Les licenciements collectifs menacent près de 5.000 emplois

A eux deux, Carrefour et Mestdagh ont annoncé cette année 1.680 suppressions de poste. ©BELGA

La grande distribution demeure le secteur le plus touché, ces neuf derniers mois, par les restructurations en Belgique. Même si d’autres secteurs ont pris le relais au troisième trimestre.

Bien que le mouvement soit moins prononcé au troisième trimestre, la distribution a continué de peser sur les statistiques des licenciements collectifs en Belgique sur les neuf premiers mois de l’année. Avec 2.047 suppressions d’emploi annoncées dans le cadre de la procédure Renault, ce secteur a représenté 43% des licenciements prévus par les entreprises sur les trois trimestres. Au total, 63 employeurs ont dévoilé, sur la période, leur intention de se séparer de 4.714 travailleurs, selon les chiffres publiés vendredi par le SPF Emploi.

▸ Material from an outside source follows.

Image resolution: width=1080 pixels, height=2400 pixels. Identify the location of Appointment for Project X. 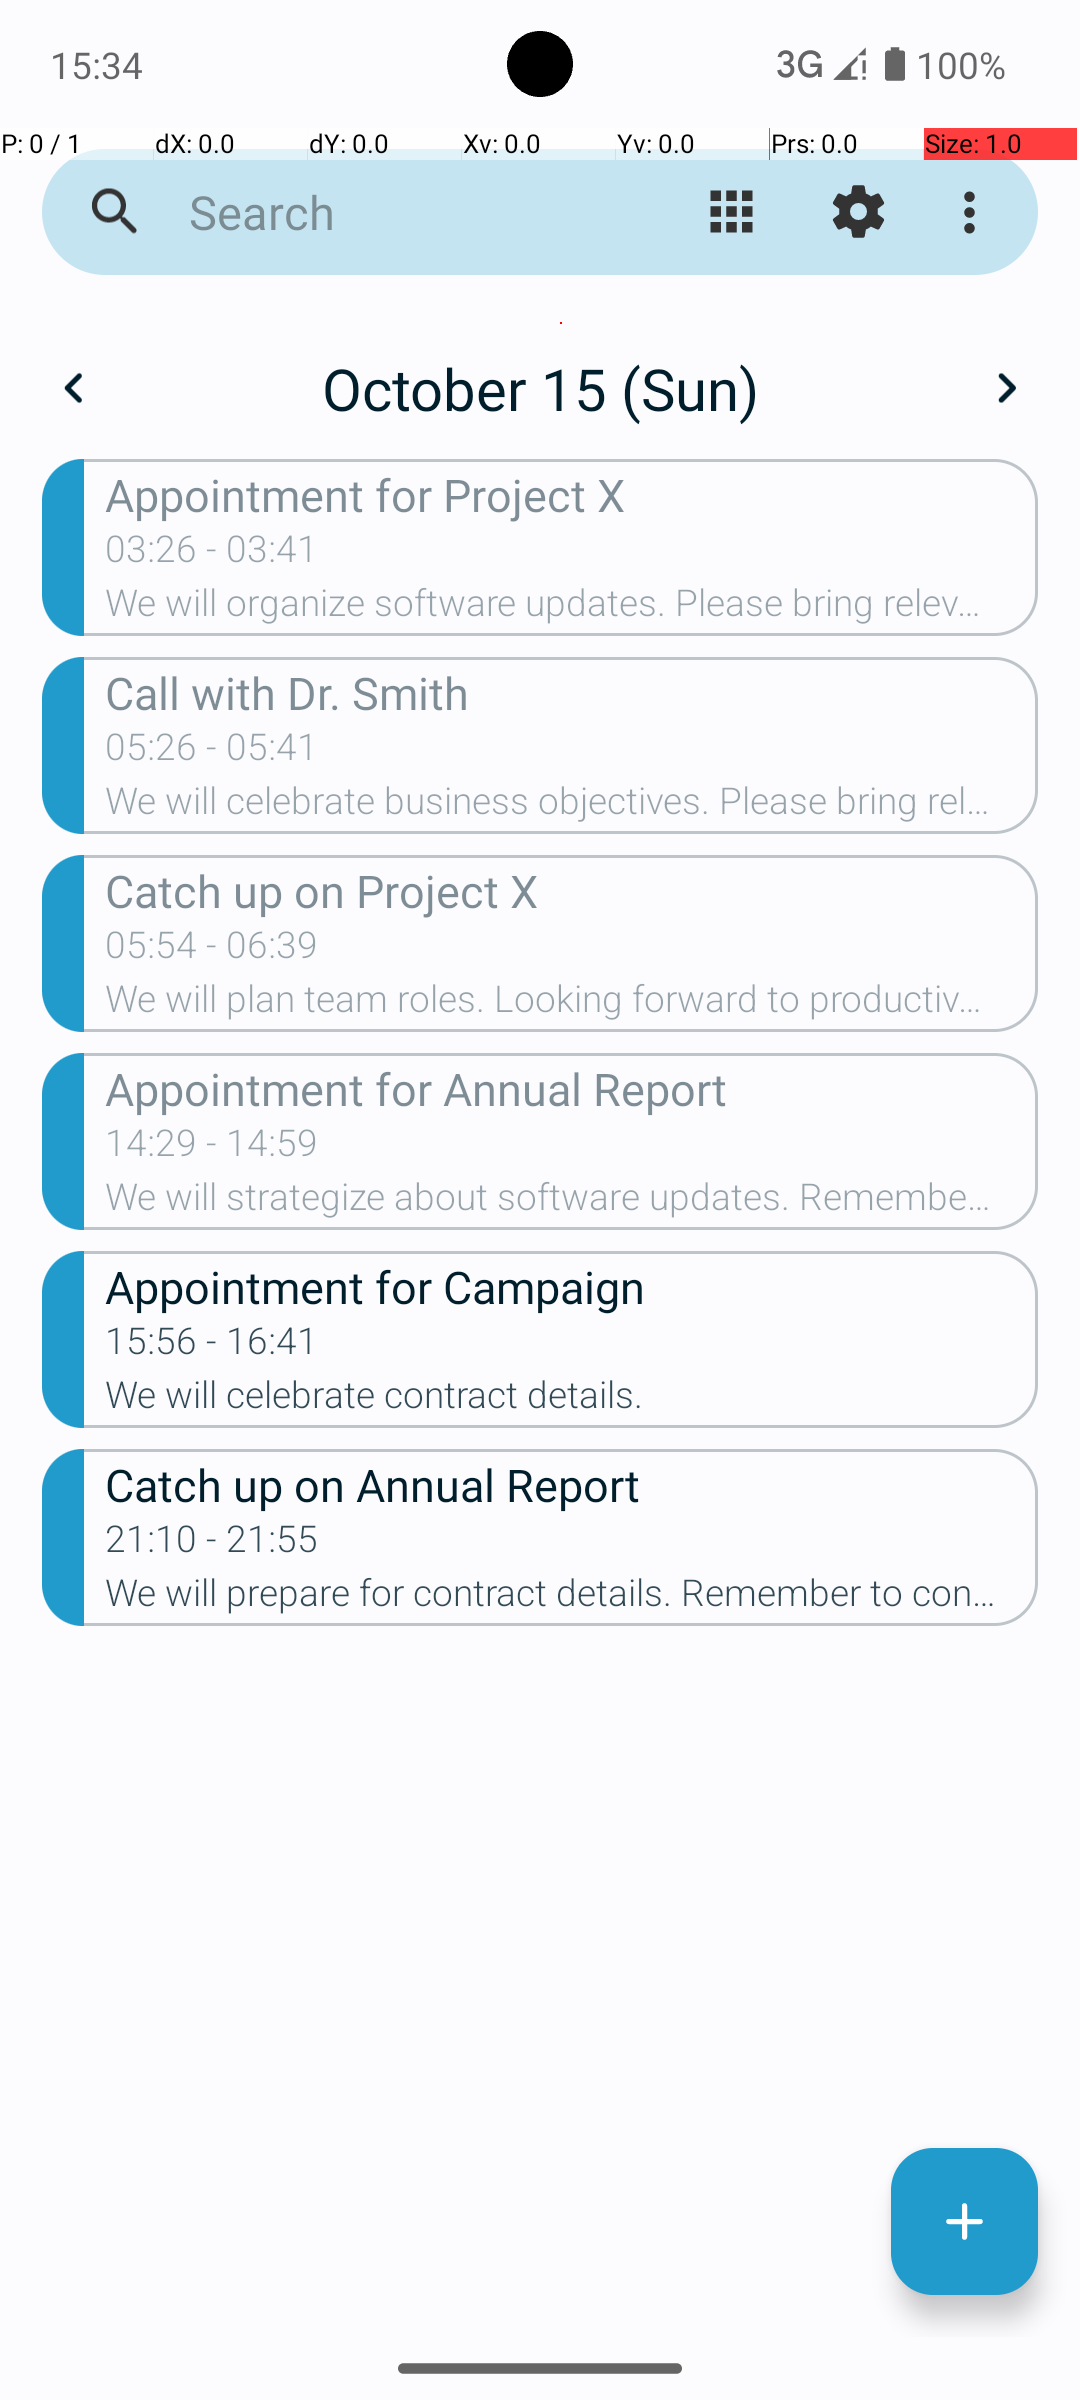
(572, 494).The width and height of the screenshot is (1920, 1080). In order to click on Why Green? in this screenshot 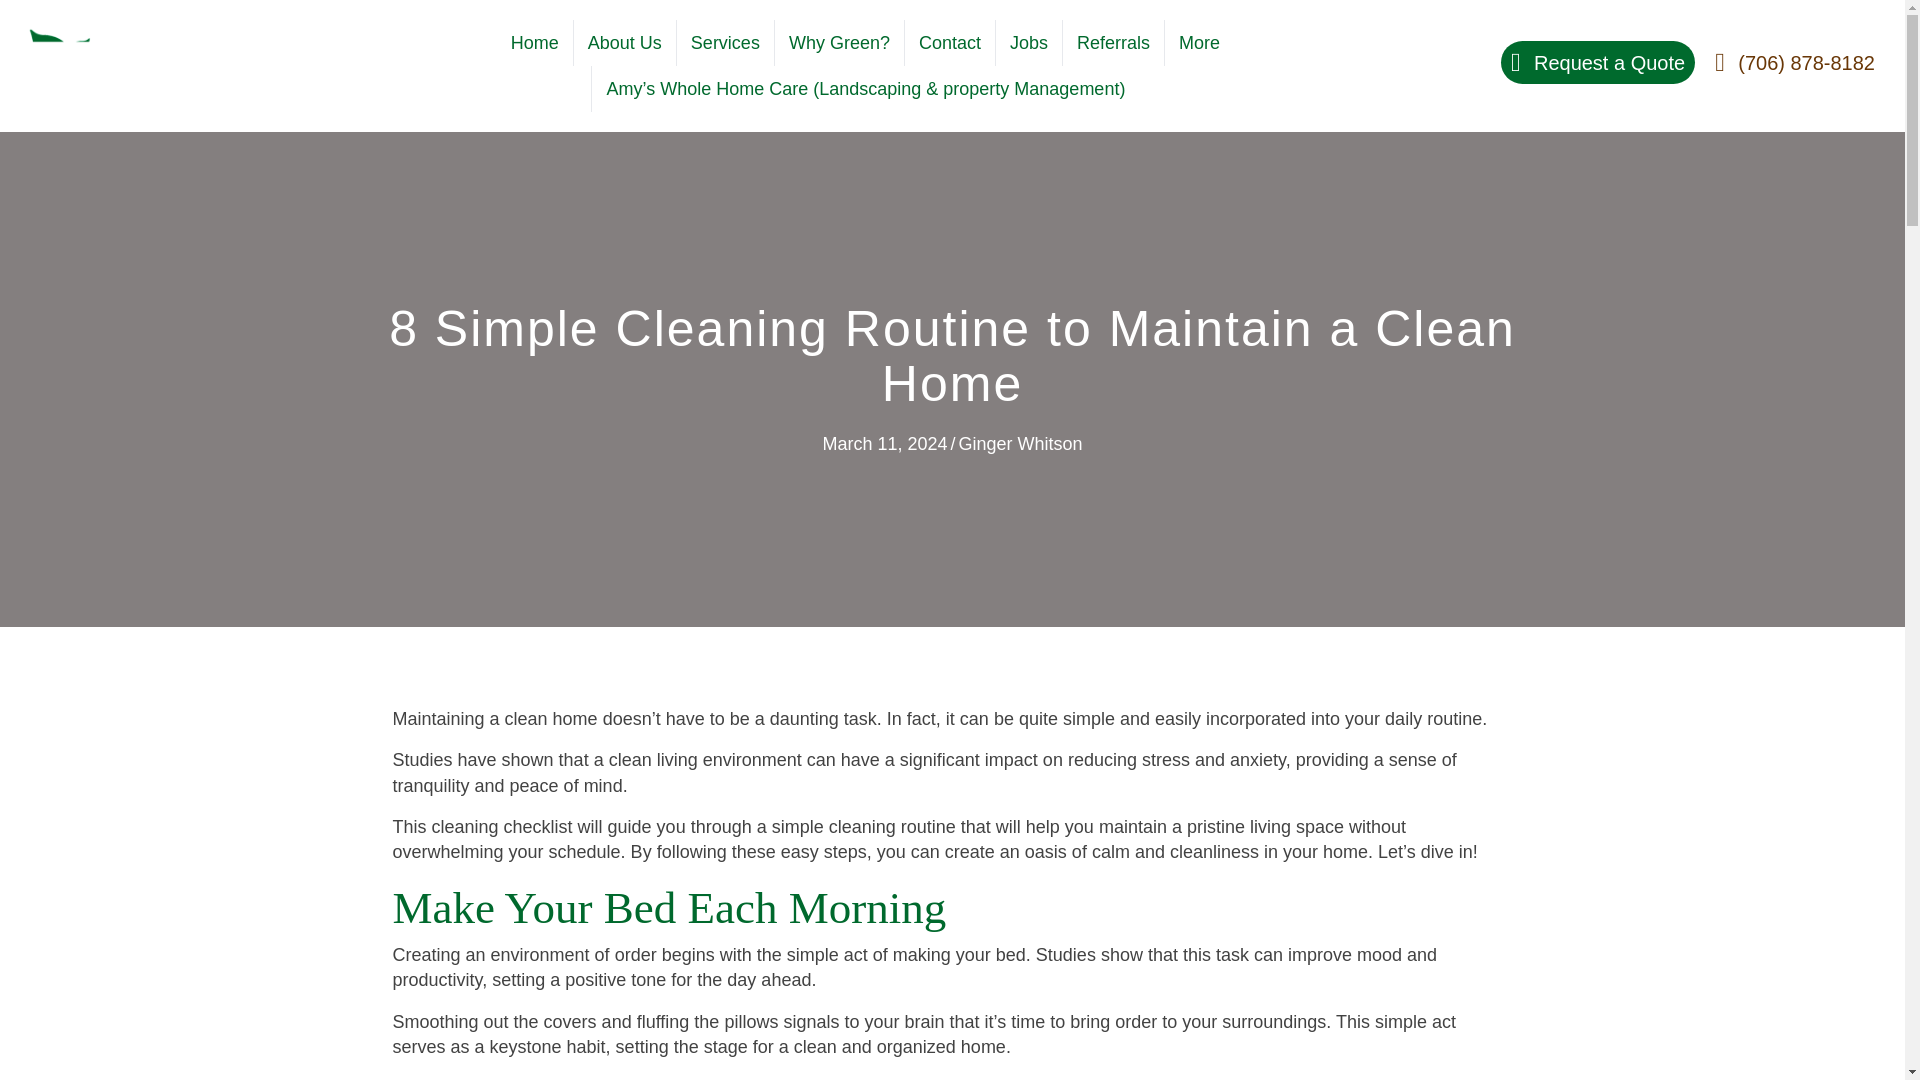, I will do `click(840, 42)`.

Le bilan social est mitigé: sur les cinq dernières années, c’est le troisième moins bon "score" pour l’emploi sur les neuf premiers mois. La meilleure (ou moins mauvaise) performance avait été enregistrée l’an dernier, avec à peine 2.729 licenciements collectifs annoncés de janvier à septembre. La pire avait été réalisée en 2014 avec 8.651 suppressions d’emploi prévus.

Carrefour et Mestdagh

Comme en 2014, le secteur de la distribution, et surtout de la grande distribution, s’est montré le plus sous pression ces derniers mois. Le transport est le deuxième secteur le plus affecté (782 postes), devant la pétrochimie (444). Sur la même période de 2014, Delhaize, Makro Cash & Carry, Home Market et Cora avaient lancé de lourdes restructurations. On notera également que l’an dernier, la distribution était resté le deuxième secteur le plus touché, derrière la transformation métallique: la chaîne Blokker avait notamment licencié beaucoup.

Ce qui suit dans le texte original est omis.